Whose work did Christopher Marlowe build upon?

Christopher Marlowe was one of the key figures in the early stages of the extremely fertile Elizabethan drama. He is known to have written six plays, all tragic in nature, and often based on historical events such as the life of Tamburlaine, the reign of Edward II and the St. Bartholomew Day's Massacre. Marlowe was most affected by the work of his contemporaries, the so-called "university wits" including Peele, Lodge, Lyly, Greene and Nashe. All of these writers fed off one another so sophistication in dramatic technique increased astronomically in a very short time. Marlowe was and is particularly famous for the quality of his blank verse, an English verse-form first used for dramatic writing in such works as Gorboduc, English-language imitations of the Latin tragic plays of Seneca. Marlowe and his contemporaries, particularly Thomas Kyd, took tragedy far beyond the narrow confines of Senecan dramatic structure, allowing it to be much more entertaining. The roots of English comedy writing, also being developed very rapidly at this time, are different but do not have much to do with Marlowe, who did not write in the comedic vein.

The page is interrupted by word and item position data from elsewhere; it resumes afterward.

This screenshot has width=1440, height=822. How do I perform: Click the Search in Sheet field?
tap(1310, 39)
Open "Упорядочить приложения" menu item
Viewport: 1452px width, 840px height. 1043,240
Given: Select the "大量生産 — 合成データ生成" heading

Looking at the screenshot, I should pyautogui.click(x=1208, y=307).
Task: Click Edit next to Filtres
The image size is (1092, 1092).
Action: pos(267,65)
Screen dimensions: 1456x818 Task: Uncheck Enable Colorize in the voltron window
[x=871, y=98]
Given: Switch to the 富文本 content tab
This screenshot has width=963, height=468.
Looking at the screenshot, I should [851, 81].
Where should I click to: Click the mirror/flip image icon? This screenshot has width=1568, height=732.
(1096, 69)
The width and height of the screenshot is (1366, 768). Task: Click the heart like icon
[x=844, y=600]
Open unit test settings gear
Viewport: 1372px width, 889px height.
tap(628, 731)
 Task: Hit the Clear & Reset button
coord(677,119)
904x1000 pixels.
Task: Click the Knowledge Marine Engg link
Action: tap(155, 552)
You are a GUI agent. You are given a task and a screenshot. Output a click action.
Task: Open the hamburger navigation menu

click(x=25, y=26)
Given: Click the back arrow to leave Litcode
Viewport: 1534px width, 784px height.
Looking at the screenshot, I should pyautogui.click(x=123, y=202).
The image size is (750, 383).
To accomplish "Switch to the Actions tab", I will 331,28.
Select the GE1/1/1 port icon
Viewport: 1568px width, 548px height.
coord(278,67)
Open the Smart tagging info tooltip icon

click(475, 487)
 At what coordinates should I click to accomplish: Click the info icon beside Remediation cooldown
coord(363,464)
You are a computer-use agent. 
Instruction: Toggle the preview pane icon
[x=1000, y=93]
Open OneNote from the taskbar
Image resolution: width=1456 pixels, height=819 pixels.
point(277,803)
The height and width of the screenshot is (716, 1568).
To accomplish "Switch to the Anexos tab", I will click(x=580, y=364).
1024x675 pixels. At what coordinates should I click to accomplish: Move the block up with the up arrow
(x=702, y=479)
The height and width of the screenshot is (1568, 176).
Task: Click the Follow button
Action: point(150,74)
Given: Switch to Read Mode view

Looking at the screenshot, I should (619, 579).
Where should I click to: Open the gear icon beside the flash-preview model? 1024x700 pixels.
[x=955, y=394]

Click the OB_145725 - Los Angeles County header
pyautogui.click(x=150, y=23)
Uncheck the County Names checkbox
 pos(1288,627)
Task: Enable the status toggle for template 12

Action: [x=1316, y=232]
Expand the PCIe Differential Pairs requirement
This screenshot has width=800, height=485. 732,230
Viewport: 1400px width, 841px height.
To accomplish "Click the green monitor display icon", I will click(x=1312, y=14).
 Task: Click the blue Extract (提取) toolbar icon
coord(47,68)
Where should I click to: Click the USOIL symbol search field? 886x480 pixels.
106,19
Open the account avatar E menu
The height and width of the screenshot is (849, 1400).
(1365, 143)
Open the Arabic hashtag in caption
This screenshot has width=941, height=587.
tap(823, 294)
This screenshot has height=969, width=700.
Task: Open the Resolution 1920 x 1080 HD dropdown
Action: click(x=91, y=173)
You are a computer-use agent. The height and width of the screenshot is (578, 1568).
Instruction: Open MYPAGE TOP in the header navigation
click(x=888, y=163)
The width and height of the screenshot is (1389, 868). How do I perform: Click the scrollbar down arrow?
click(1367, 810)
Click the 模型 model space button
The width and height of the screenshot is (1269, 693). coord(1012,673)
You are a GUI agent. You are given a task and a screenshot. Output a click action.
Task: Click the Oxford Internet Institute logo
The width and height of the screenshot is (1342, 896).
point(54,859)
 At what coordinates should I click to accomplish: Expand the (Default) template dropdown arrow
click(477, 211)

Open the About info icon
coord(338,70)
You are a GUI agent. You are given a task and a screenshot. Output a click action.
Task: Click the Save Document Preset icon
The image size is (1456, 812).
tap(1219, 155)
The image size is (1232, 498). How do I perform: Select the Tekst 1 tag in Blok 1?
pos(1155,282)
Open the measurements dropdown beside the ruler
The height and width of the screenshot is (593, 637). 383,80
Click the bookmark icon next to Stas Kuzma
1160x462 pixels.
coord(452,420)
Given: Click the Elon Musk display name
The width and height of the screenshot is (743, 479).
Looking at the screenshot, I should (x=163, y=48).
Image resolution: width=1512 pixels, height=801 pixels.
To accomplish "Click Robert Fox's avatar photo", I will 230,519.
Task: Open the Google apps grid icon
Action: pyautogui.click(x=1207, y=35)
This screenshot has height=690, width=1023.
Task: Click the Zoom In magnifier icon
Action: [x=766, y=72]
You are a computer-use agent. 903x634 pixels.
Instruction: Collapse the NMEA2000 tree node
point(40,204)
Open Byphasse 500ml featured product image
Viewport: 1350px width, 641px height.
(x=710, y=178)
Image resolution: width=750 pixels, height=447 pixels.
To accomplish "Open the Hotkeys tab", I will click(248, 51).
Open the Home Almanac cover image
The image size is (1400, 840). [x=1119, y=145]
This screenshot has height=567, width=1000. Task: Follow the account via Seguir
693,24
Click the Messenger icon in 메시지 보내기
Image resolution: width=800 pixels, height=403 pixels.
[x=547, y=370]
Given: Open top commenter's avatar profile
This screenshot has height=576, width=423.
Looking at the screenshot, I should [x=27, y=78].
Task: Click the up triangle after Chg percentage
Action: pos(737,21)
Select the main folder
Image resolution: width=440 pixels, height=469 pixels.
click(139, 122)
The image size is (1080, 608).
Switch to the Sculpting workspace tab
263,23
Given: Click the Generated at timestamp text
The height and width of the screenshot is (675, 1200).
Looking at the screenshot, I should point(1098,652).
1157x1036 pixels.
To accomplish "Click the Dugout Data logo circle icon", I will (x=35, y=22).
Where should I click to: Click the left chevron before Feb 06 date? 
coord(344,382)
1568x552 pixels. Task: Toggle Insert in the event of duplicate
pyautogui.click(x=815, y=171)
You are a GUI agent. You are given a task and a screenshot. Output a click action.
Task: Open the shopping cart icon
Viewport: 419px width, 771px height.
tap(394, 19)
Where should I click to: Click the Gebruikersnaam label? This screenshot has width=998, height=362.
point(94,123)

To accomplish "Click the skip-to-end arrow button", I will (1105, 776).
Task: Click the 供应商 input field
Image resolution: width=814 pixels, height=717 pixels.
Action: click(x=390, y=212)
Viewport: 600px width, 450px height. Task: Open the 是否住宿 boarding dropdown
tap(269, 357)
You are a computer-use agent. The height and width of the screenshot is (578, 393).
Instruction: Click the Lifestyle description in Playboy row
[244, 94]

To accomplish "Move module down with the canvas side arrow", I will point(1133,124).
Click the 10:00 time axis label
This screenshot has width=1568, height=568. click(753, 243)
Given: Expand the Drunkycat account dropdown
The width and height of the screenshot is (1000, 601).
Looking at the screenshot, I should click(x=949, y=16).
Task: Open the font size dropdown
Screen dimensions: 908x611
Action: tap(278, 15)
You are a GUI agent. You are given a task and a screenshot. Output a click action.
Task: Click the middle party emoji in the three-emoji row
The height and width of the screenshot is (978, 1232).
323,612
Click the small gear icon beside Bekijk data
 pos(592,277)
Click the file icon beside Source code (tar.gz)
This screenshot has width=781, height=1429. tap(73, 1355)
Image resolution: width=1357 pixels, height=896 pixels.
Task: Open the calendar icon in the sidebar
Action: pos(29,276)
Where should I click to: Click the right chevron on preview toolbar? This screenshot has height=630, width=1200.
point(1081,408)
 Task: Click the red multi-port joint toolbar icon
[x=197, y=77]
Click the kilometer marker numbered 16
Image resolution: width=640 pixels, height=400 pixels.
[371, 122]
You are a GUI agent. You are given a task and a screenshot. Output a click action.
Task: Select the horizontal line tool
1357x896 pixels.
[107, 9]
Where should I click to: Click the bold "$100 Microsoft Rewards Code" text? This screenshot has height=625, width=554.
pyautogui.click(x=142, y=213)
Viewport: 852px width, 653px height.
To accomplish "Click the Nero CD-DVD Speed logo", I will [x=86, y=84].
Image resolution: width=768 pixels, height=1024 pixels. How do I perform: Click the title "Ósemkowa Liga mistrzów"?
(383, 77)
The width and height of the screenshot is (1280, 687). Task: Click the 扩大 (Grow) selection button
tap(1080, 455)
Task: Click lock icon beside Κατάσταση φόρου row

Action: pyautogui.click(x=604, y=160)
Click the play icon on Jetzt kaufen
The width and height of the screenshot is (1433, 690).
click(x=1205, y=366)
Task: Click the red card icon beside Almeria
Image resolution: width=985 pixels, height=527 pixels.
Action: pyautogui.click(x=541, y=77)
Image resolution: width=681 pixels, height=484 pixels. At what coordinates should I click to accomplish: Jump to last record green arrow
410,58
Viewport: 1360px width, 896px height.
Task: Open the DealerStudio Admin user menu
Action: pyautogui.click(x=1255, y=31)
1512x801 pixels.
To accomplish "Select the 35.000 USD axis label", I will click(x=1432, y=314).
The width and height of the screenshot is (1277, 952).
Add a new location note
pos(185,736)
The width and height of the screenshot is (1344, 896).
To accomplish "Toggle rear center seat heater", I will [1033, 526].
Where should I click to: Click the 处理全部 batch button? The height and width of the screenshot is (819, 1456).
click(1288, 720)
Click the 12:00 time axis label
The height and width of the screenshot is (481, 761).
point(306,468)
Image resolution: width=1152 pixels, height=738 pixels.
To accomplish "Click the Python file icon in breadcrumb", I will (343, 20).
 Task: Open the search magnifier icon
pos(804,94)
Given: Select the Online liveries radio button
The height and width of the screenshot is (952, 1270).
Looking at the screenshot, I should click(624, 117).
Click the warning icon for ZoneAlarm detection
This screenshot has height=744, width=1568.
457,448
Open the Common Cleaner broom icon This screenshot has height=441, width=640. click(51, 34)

Marlowe was a figure early in the very fertile period of Elizabethan drama. His plays are primarily tragedies, usually based on a historical event, such as the life of Tamburlaine, the reign of Edward II, and the St. Bartholomew's Day Massacre. He drew from the work of his contemporaries, the so-called "university wits" including Greene, Nashe, Lyly, Peele and Lodge. All of these playwrights fed off of each other, and the sophistication of dramatic technique grew astronomically in a very short time. As a group they built on the tradition of Roman tragedy, primarily Seneca, and earlier attempts to write English tragedy in the Roman style, including the iambic pentameter tragedy of Gorboduc. Some of these playwrights (but not Marlowe particularly) also drew on the English tradition of comic playwriting which is based originally on medieval morality plays, and followed such earlier comedies as Ralph Roister Doister and Gammer Gurton's Needle.